Does anyone have experience filtering AFTER grouped pandas data frames by all rows? Let me explain.
This is the reproducible data:
name users_rated average bayes_average maxplayers
<chr> <dbl> <dbl> <dbl> <dbl>
1 Pandemic 108975 7.59 7.49 4
2 Carcassonne 108738 7.42 7.31 5
3 Catan 108024 7.14 6.97 4
4 7 Wonders 89982 7.74 7.63 7
5 Dominion 81561 7.61 7.50 4
6 Ticket to Ride 76171 7.41 7.30 5
7 Codenames 74419 7.6 7.51 8
8 Terraforming M… 74216 8.42 8.27 5
9 7 Wonders Duel 69472 8.11 7.98 2
10 Agricola 66093 7.93 7.81 5
For the question I'm trying to solve, in R, I can do it in this way:
df |>
select(
name,
users_rated,
average,
bayes_average,
maxplayers
) |>
group_by(maxplayers) |>
filter(average == min(average) | average == max(average)) |> # What I'm struggling right now in Python
filter(maxplayers <= 4 & maxplayers != 0) |>
arrange(maxplayers, average) |>
ungroup()
What this code is doing is grouping by maxplayers
, and then filtering BY GROUPS (For example, if there are three games with maxplayers
= 99, then those three games will be applied to the filter)
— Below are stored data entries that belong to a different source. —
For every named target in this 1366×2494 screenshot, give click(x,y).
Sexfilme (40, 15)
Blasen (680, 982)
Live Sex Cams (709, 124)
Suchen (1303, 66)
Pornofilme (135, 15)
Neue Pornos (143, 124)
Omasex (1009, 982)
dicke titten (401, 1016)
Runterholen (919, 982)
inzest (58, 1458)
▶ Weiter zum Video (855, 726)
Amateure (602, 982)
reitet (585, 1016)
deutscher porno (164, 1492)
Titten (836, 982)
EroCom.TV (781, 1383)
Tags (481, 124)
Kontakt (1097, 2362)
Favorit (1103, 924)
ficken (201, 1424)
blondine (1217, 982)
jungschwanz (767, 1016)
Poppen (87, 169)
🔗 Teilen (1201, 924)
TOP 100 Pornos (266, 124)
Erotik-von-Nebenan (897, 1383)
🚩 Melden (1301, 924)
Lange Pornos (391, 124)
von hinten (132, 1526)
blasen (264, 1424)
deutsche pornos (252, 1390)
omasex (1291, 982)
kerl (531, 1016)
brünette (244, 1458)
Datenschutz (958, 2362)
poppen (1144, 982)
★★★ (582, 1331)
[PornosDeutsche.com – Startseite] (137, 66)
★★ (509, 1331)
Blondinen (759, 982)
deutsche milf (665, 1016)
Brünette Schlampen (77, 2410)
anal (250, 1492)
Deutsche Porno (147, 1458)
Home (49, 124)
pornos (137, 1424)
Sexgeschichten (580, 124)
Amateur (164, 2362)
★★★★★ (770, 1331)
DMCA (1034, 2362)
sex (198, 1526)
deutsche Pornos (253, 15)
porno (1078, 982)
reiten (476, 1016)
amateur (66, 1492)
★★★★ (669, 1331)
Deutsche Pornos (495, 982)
This is an example output (NOTE: is not the same as the reproducible data, but it helps what I'm trying to do)
name users_rated average bayes_average maxplayers
<chr> <dbl> <dbl> <dbl> <dbl>
1 Solitaire 1014 4.4 5.07 1
2 Five Parsecs Fr… 65 8.89 5.59 1
3 W.W.B 40 1.44 5.41 2
4 System Gateway … 47 9.4 5.6 2
5 Exploration: Wa… 47 3.55 5.44 3
6 Old School Tact… 151 8.54 5.69 3
7 Oneupmanship: M… 75 1.04 5.32 4
8 TerroriXico 70 9.43 5.50 4
(Check last COLUMN where every max player has it's own max and min average grouped)
In fact, I did it in SQL by using PARTITION BY, but in Python, I don't know what I'm doing wrong.
This is in SQL:
from pandasql import sqldf
pysqldf = lambda q: sqldf(q, globals()) # Quicker to write query
q = """
WITH cte_data AS
(
SELECT
name
, users_rated
, average
, bayes_average
, maxplayers
, MIN(average) OVER(PARTITION BY maxplayers) AS avg_min
, MAX(average) OVER(PARTITION BY maxplayers) AS avg_max
FROM df
)
SELECT
*
FROM cte_data
WHERE 1=1
AND (average = avg_min OR average = avg_max)
AND (maxplayers <= 4 AND maxplayers != 0)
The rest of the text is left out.